A mosquito that transmits malaria causing parasite. Scientists say malaria
doesn’t just attack, it
conditions you to lose.
Children exposed to malaria in early childhood appear to
carry those scars into adult life.
Experts who followed nearly 2,000 children in Kilifi for 15
years, have found that early malaria infections can reprogramme the immune system to tolerate rather
than fight infections.
It is
as if malaria leaves behind a quiet command: “Don’t fight too hard.” And that
silent order can haunt the body for years.
Even into their teenage years, the immune systems of these
children still struggle.
Their bodies produce fewer protective antibodies not
just against malaria, but against other diseases too. And that weakness
lingers, long after malaria has vanished from the area.

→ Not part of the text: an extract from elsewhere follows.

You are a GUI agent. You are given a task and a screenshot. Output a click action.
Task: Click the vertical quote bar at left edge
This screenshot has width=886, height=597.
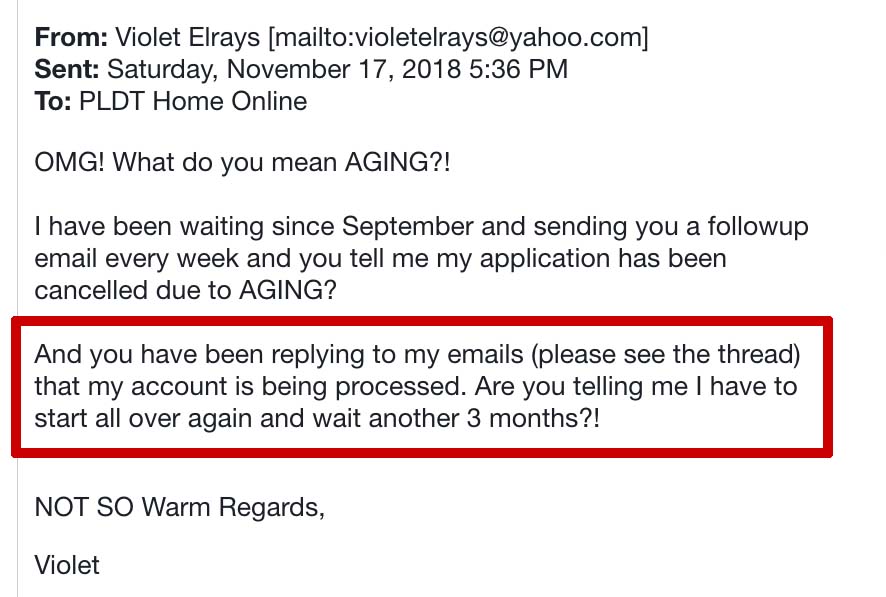point(19,300)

“Our findings reveal that children exposed to malaria
in early childhood not only generate lower antibody titres to non-malarial
antigens but maintain these attenuated responses well into adolescence, long
after malaria transmission has ceased,” the authors say in new, unpublished finding.
The researchers are from the KEMRI-Wellcome Trust Research Programme in Kilifi and four other institutions.
They tracked antibody responses in children from two
communities in Kilifi over 15 years (between 1998 and 2017).
One village, Ngerenya, experienced a sharp decline in
malaria transmission beginning in the early 2000s and it remained at zero for a
decade.
The second village, known as Junju, maintained moderate
malaria transmission throughout the study period.
The contrast provided a perfect setting for the study.
They followed total of 1,243 children in Ngerenya and 659 in
Junju.
The researchers visited all the children every week and any
child with temperature higher than 37.5°C was tested for malaria parasite in the
blood.
Over the years, the scientists also tested blood from all
these children for antibody responses to a wide panel of pathogens.
At about age 10 and older, children from Junju (who were
exposed to malaria repeatedly in early childhood) had significantly lower antibody
levels to multiple pathogens compared to children from Ngerenya, where malaria
transmission declined in the mid-2000s.
“This study demonstrates that early-life exposure to malaria
is associated with broad and durable impairments in antibody-mediated immunity to
unrelated pathogens and vaccines,” the researchers said.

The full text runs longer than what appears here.